Is the Invisible Hand …

… one of Adam Smith‘s key theories, a “mildly ironic joke,” or “a popular literary 17th- to 18th-century metaphor with no significance”? Arguing for number three, Gavin Kennedy keeps the debate alive, in a new paper published in Econ Journal Watch. [%comments]


science minded

A great question, I have reason to think, but don't know whether or not it was midly ironic. I will leave this question to others to work out. My question is "whose hand" or hands and the answer to that question is one that I do know the answer to?

Johnnye

The GDP's is an invisible joke too. As Thom Hartmann just mentioned on his radio ahow, even when you have an oil spill and spend millions cleaning it up, those numbers get added to the GDP.

So a rising GDP isn't exactly a measure of progress. He had a bunch of other examples.

jim

Sadly, I think it was a joke. Growing up, I was taught very matter-of-factly that the economy is always under the influence of the invisible hand, as thought it were gospel. I now imagine Adam Smith conspiring with others to see if they can make up something silly that the world will believe. At least Smith is contested here, unlike the notion of 15th century flat-earthers, or palm-centric stigmata.

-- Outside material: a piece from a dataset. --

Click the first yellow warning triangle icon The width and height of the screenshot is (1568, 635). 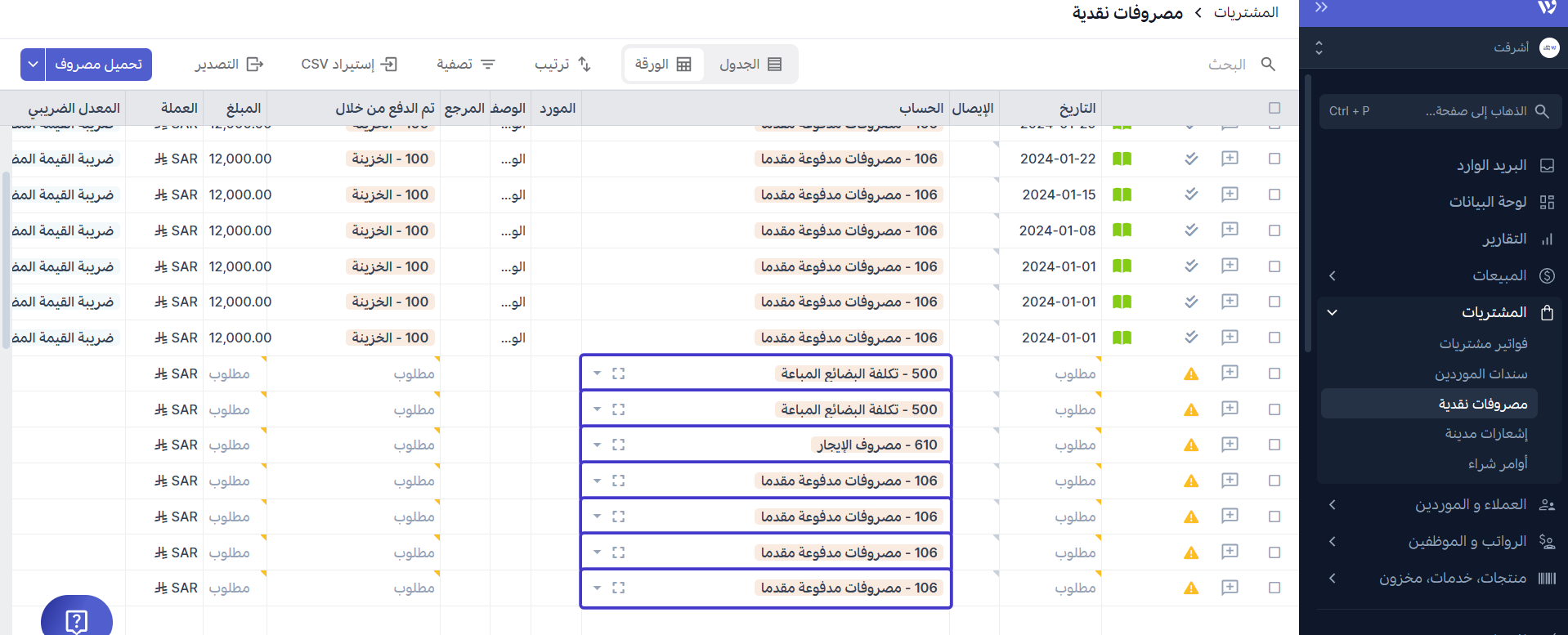(1191, 373)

If there truly is an invisible hand, here's hoping it separates the intelligent from the gullible.

John F

I don't see what the problem is. Perhaps the "invisible hand" wasn't as big a deal to Smith as some people now think it to be. So be it. History is littered with examples of great minds who just barely or tangentially touched on their "breakthroughs" in passing and missed the significance, only to have the real power behind the thoughts brought to light years later -decades or centuries in some cases- by another great mind using their work as a stepping stone.

science minded

Dear John F-- You have reminded me of a fellow I once knew. He knew so much and had the intellectual capacity and breath of knowledge that we tend to associate with great minds. What was he missing? Truthfully, it's hard to say- he was huge and apparently died of a heart attack so we will never know for sure- Having heard him speak on a number of occasions, I would say perhaps that he was missing that "je ne sais qua" of having an original idea in the sense that an idea has to be correct in science if one is to accomplish anything worthwhile and in the sense in which there have been certain times throughout history when ideas "like switchmen" have determined "the tracks along which action is pushed by the dynamics of interest." . Max Weber

John

@jim: Adam Smith is *not* contested in Kennedy's article. Kennedy merely suggests that the meaning of "invisible hand" used by modern economists can't be reconciled with Adam Smith's usage. I think there is merit to Kennedy's thesis, but I also agree with John F., that we needn't be limited to a historically narrow conception of the invisible hand-- language and ideas evolve over time.

Gavin Kennedy

I agree with jim and john F about the legitimacy of modern interpretations of an 18th century metaphor. Indeed, the metaphor itself has a long history back to classical times and was used in abundance from the 16th century onwards (I have seen a list of 41 uses in religous writings from the 17th century and my research research shows another abundance of uses in the 19th century among both religous and fiction writers).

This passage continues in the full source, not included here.